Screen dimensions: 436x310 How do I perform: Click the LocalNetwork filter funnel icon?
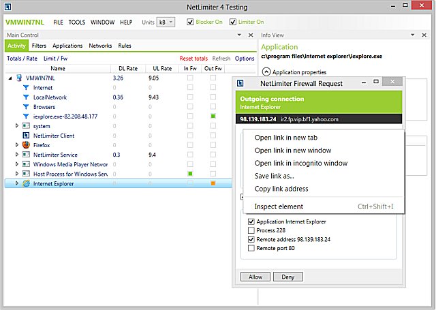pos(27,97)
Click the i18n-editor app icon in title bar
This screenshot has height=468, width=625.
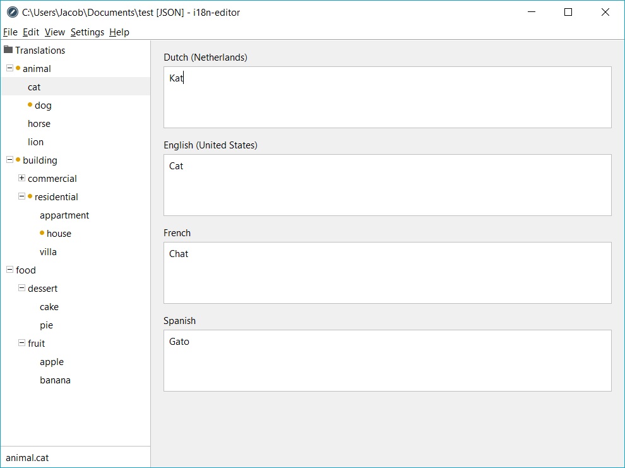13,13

---

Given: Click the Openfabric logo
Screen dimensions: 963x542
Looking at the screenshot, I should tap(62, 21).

---

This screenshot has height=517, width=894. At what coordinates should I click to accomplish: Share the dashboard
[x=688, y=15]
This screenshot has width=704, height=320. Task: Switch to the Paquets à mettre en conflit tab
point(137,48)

> [EJERCICIO] Copia literalmente el tramo que empieza en la línea que contiene "Given: Click the Openfabric logo" y termina en la línea que contiene "Looking at the", ambas incluidas.

> [SOLUCIÓN]
Given: Click the Openfabric logo
Screen dimensions: 963x542
Looking at the screenshot, I should tap(62, 21).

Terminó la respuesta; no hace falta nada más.